Memory is an amazing faculty of a human that allows us to retain information. It’s much more complex than we think. Many professionals and academics have tried to test the depth of just how intricate the mind is. One such study made by psychologists were able to produce profound results, wherein 70% of the subjects were convinced by their interviewers that they accomplished a crime they never committed.
In the future, these researches may contribute to the betterment of our approach on how we deal with the human mind in terms of instilling information and retrieving it for later use.
Music And Memory
Music may just be the answer we’re looking for. Ever heard a certain song you used to frequently listen to and suddenly feel nostalgic as you start to recall scenarios you experienced in the past and the people you used to hang out with.
It seems that it’s totally natural, as a 2016 research has found that music allows for a much more detailed recollection of memory in contrast to a visual stimulus. Another study in 2014 also saw it better verbal stimuli further sealing its reliability.
The strong link between music and memory may lie in how brain activity increases when it is heard. When a piece is playing, no matter if it is just merely a tune, it seems to switch on, not just the auditory, but also the motor, and emotional components of the brain.
It’s unsure how this really helps but it’s theorized that a memory could be better imprinted when it’s realized in each of these elements. This also works both ways, as when retrieving past memories these different elements working simultaneously results in recollections associated with each part.
How Music Can Help
Traumatic brain injuries (TBI) can have severe consequences to one’s memories.
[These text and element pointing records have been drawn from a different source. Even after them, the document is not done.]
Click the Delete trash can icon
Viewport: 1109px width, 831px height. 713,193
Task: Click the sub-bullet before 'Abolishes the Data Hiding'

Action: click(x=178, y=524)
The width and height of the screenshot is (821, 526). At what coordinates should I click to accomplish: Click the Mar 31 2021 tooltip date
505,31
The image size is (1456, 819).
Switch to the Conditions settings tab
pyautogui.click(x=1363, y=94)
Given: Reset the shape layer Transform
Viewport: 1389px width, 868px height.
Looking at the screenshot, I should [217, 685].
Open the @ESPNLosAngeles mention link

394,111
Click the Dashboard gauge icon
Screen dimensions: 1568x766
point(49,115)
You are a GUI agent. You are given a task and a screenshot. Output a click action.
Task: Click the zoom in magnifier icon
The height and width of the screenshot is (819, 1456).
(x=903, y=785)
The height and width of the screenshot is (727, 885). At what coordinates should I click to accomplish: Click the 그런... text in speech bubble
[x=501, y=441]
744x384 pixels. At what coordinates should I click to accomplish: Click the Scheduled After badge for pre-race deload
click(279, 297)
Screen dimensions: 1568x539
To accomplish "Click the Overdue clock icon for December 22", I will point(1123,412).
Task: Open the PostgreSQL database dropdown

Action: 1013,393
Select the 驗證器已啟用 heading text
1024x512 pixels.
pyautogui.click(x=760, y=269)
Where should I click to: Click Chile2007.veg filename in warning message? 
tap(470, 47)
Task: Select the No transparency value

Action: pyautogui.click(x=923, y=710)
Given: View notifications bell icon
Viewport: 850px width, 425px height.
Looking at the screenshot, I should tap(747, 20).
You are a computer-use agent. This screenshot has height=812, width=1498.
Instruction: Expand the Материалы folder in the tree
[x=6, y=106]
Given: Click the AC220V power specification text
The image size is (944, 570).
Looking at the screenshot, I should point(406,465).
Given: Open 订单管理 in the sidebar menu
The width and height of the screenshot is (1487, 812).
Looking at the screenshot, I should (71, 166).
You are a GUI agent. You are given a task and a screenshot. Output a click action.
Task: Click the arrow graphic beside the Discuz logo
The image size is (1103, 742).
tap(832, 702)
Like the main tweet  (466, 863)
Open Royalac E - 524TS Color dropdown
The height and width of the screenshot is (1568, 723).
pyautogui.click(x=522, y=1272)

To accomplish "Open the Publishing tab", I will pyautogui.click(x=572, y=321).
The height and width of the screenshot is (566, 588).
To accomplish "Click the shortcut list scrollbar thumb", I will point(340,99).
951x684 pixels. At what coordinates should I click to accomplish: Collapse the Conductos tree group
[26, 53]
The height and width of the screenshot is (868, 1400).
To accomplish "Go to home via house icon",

Experts are now looking into the possibilities of this in the hopes of alleviating the negative aspects that accompanies those with TBI’s.
Non-profit organizations like “Music and Memory,” are also incorporating music as a means of therapy to the elderly and those with mental illnesses that diminish one’s ability to remember things. They play an important role in helping the aged remember golden memories of their youth, or prior joyous occasions with their children. Those with dementia and alzheimers also greatly benefit from this.
The music also encourages them to interact more with others and to sing, dance, and have a good time. Allowing them to live fuller and better lives even at an old age, or even with impaired cognitive capabilities.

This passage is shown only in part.